---------- MATERIAL SHOWN ----------
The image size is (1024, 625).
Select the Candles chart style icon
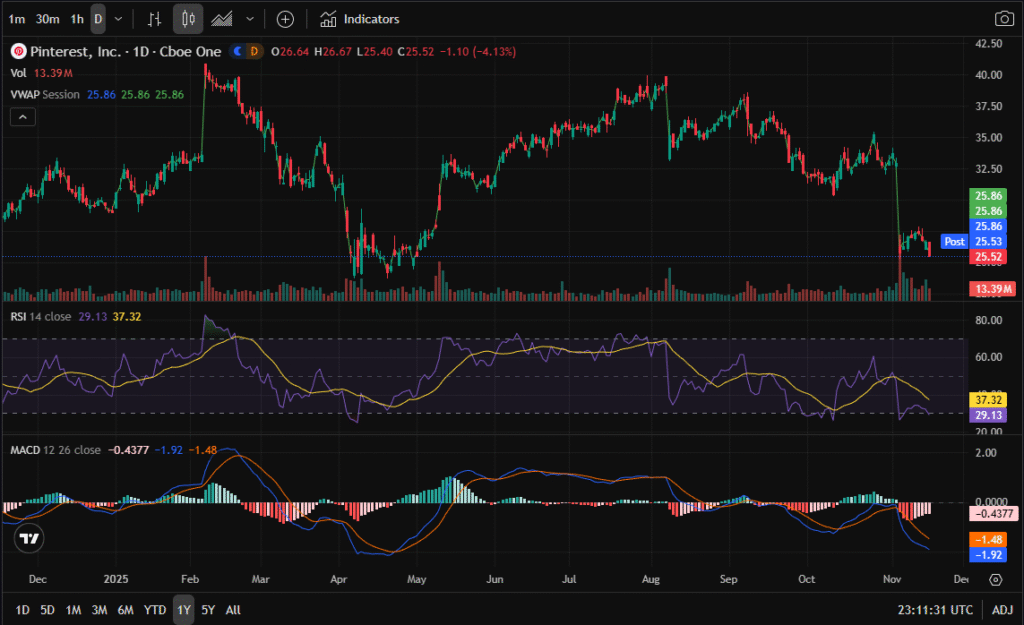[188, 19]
----------
---------- MATERIAL SHOWN ----------
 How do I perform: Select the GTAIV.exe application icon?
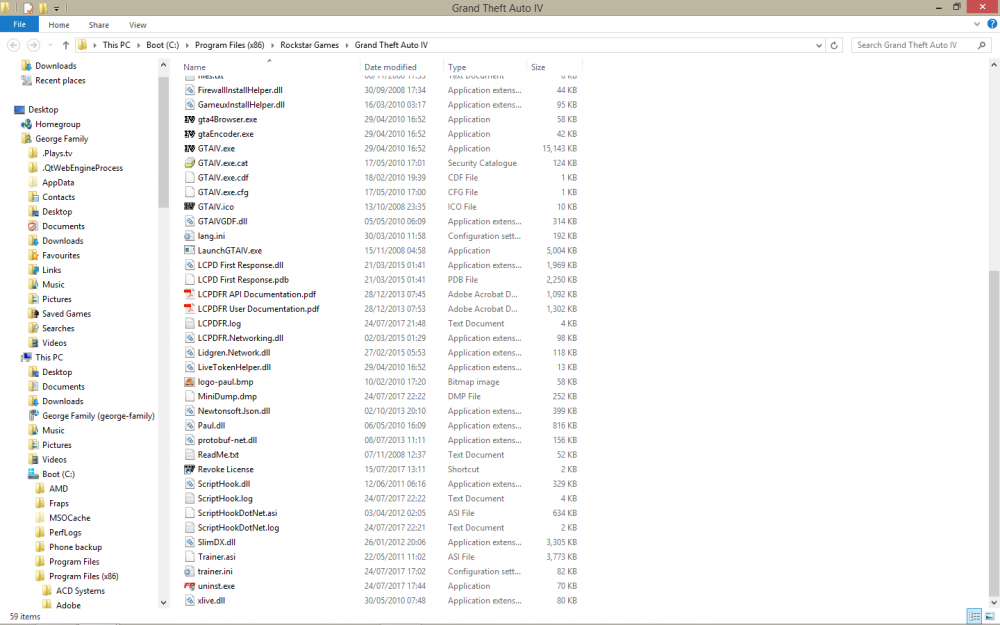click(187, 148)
----------
Rescale the part of the items that opens with the line containing "How do I perform: Select" and closes with the line containing "click(187, 148)", both ends included. Reproduce those lines in full, requests too, with only the coordinates in the answers multiplied by 0.75 and rounded to whole numbers (halves up), and omit the pictures.

 How do I perform: Select the GTAIV.exe application icon?
click(140, 111)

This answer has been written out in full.